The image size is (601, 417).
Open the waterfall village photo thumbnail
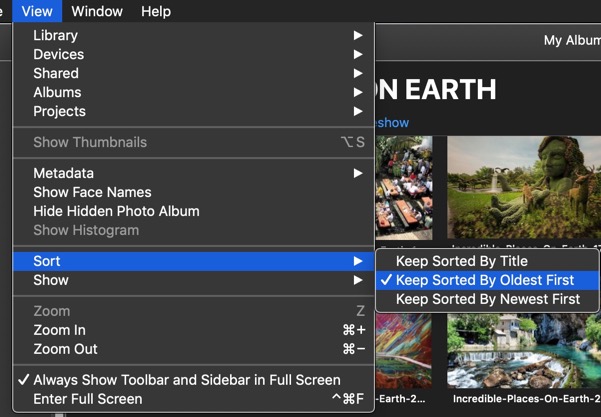point(523,351)
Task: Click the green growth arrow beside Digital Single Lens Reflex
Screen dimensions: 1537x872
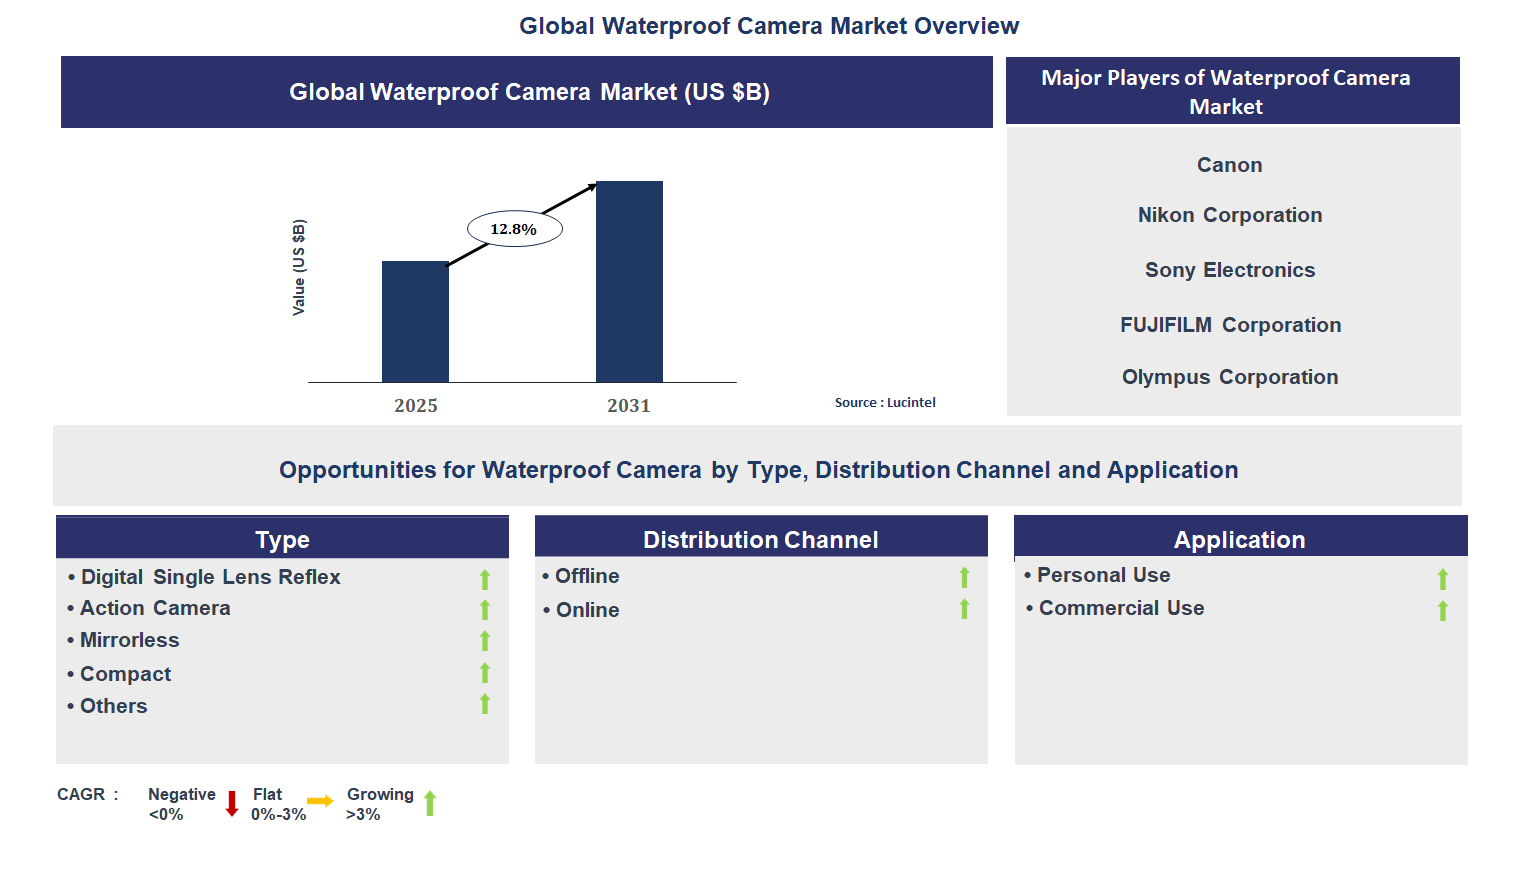Action: (x=484, y=578)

:::

> _Task directions_: The output must match the records word for word, except that no pictures appear.

> _Solution to the problem_:
The image size is (601, 417).
Open the waterfall village photo thumbnail
point(523,351)
Task: Click the green growth arrow beside Digital Single Lens Reflex
Screen dimensions: 1537x872
Action: (x=484, y=578)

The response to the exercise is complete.